Und die Lehrer? Wozu sind die Lehrer da? Und wieso tun sie nichts dagegen? Auch mit dieser Frage beschäftigt sich die Bertelsmann-Studie. Sie bestätigt den Grundschullehrerinnen, sehr präsent in ihren Klassen zu sein und eine vertrauensvolle Beziehung zu den Schülern zu pflegen. Andererseits aber fehlen ihnen die Zeit und die Ressourcen, sich um alle Probleme zu kümmern, etwa, was die Gewaltprävention angeht. – Angesichts der Herausforderung, dass sie immer mehr Erziehungsaufgaben übernehmen müssen, sind die Lehrer überfordert, „allein gelassen“, wie es in der Studie heißt. Allein gelassen von einer länderübergreifenden Schulpolitik, die seit Jahren der von der Kanzlerin ausgerufenen „Bildungsrepublik“ Hohn spricht. Eine Schulpolitik, die unbelehrbar einen riesigen Lehrermangel vor sich her schiebt. Und die – etwa mit der sogenannten „Inklusion“ – systematisch die Überforderung der Lehrer ignoriert.

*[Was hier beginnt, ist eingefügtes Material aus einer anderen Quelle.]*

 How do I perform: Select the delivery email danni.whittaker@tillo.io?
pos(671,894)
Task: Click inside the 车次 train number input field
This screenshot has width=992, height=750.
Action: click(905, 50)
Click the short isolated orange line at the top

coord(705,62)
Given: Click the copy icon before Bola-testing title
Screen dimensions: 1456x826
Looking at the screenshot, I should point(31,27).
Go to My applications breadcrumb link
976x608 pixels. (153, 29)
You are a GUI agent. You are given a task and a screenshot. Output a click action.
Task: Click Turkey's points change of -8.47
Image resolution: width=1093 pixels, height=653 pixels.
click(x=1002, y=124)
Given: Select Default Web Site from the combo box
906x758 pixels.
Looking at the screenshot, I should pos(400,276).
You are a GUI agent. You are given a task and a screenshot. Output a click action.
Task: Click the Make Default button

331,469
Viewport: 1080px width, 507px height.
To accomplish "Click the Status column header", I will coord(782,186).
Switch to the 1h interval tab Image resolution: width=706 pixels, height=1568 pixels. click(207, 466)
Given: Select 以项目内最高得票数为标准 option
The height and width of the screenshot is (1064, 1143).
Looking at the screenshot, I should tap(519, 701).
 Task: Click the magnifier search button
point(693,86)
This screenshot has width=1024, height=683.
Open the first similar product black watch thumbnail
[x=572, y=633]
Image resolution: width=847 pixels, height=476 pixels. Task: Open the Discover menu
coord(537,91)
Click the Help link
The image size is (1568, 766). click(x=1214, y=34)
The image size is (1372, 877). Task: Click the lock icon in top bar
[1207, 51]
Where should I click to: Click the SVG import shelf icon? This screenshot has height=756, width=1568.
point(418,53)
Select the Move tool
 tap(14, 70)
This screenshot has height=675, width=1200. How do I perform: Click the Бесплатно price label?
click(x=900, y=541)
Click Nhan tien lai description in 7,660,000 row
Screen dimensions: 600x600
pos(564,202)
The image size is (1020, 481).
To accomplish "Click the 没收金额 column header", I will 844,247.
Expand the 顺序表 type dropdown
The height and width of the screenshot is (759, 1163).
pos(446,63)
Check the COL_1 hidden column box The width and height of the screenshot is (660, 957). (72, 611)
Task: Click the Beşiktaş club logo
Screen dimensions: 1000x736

Er könne sich eines gewissen Neides nicht erwehren, setzt Stefan Zweig seine bösen Schulerinnerungen aus dem 19. Jahrhundert fort, wenn er sähe, „um wie viel glücklicher, freier, selbständiger sich in diesem Jahrhundert die Kindheit entfalten kann.“ Er meinte das 20. Jahrhundert. Das ist, zumindest was die Schulpolitik angeht, jetzt offensichtlich ganz und gar vorbei.